“It’s going to be a great year for us,” said Erik Kelt, the principal of the Springs School, at the school board’s first meeting Tuesday night of the academic year. Although it was only five days into the semester, Mr. Kelt said he can already feel a “different atmosphere” and “a lot of positivity.”
The board had determined at the end of the last academic year to focus more closely on the curriculum, to ensure that students are meeting educational benchmarks set by the state. Toward that goal, the administration has invested in an online curriculum management platform called Atlas.
Mr. Kelt told the board that all teachers have now been trained in how to use the platform to map out their lessons for the year. Those curriculums are then saved, creating a database that future teachers will be able to consult to see exactly what material their students have already covered, enabling them to “vertically align” their own lessons accordingly.
The school is also continuing to implement evidence-based “instructional best practices” outlined by the State Education Department as part of its Literacy Initiative. The department released a new guide in January to help school districts across the state in reviewing their literacy curriculums for students in kindergarten through third grade.

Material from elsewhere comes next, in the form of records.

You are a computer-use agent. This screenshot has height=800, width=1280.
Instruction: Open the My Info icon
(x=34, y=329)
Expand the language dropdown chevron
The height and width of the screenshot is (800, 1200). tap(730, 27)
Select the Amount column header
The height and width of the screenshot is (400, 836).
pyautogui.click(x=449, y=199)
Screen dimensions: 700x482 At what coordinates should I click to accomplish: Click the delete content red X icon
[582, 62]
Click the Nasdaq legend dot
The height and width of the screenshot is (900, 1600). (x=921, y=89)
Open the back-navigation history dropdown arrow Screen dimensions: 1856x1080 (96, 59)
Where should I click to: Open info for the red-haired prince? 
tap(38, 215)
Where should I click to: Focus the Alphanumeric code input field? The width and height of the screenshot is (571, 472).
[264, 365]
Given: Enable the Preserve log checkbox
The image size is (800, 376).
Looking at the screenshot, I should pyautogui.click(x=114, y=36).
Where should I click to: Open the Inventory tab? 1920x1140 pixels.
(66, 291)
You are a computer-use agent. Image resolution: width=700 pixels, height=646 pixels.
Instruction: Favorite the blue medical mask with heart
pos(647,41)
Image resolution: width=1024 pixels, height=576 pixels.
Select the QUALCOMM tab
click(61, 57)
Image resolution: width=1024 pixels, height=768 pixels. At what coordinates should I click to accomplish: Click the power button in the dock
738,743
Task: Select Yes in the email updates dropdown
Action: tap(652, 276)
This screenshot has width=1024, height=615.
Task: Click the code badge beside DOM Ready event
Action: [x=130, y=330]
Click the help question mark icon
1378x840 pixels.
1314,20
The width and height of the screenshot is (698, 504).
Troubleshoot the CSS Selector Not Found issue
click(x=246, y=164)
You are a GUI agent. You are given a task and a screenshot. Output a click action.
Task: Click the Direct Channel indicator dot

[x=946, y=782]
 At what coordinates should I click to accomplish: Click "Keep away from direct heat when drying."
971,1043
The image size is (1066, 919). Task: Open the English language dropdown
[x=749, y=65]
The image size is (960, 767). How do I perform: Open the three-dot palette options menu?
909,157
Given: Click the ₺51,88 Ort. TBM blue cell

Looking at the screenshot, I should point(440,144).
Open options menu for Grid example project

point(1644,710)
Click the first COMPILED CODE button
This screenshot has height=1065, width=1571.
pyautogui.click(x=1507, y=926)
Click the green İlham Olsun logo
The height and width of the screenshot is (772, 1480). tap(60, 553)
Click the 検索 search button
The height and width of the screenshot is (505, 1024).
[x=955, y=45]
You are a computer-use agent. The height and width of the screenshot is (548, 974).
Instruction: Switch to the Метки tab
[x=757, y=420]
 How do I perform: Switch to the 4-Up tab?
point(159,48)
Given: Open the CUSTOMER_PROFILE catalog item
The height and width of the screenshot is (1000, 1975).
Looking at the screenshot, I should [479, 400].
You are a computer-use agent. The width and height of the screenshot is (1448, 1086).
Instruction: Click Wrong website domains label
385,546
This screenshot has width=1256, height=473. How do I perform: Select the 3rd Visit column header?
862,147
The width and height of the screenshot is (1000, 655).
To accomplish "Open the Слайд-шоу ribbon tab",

The PTA president, Danielle Fine, stated that while the previous school year had been “quite a banner year for fund-raising,” the PTA hopes to surpass the numbers this year and raise roughly $170,000 — “by far” the largest goal it has ever set. She also announced plans for a new custom paving stone fund-raiser, with donors buying engraved bricks to create a path in the school’s garden. The PTA hopes to have a website “up and running” by the time of the Back to School Barbecue on Friday, Sept. 19.
The PTA will also run its regular fund-raisers throughout the semester, Ms. Fine said, including the fall book fair in October, the turkey trot in November, and the Natalie’s Elk Shelf holiday store in December.
The district is continuing to explore “regionalization” by creating shared services with neighboring school districts, pooling resources to save money, and the board has approved a yearlong agreement with the East Hampton School District, which operates its own school bus driver training program, to train potential drivers for Springs. In the past, they have had to travel to a program in Riverhead.
District Superintendent Nancy Carney told the board members that explained that the school currently has “exactly enough drivers” for its routes — which causes logistical problems whenever even one of the drivers is out. There is one candidate driver training in East Hampton, she said, and the school hopes soon to have enough substitute drivers to allow transportation to run smoothly.
Also on Tuesday, the board approved an agreement with the Family Service League to conduct evaluations of students deemed to be “at risk” or in need of treatment services by school personnel.
The maintenance staff was commended for completing numerous jobs over the summer, including installing new lockers in the middle school wing, repairing the gym floor, performing asbestos abatement in nine classrooms, installing new speed bumps to control traffic leaving the campus, and installing air-conditioning in the band room (done in response to complaints that instruments had been warping because of high humidity).
A complete renovation of the library, necessitated by the discovery last month of asbestos in the flooring, was also completed just before the start of school. The library ceiling was replaced as well, to ensure structural integrity. The floor was taken out and abated “within days,” Ms. Carney said, adding that many staff members had volunteered to “put the library back together” in time for the first day of school.
The meeting concluded with an update on enrollment, which is “down slightly” this year; the kindergarten and Pre-K classes are right now the two smallest. This is in line with a broader trend of decreasing enrollment in schools across Long Island, Ms. Carney said, but expressed hope that the numbers will balance out again, as Springs is “probably the most steady population that we have here on the East End.”
The board will next convene for a short meeting at 5 p.m. on Sept. 25 to approve a districtwide school safety plan, which must be submitted to the state by Oct. 1.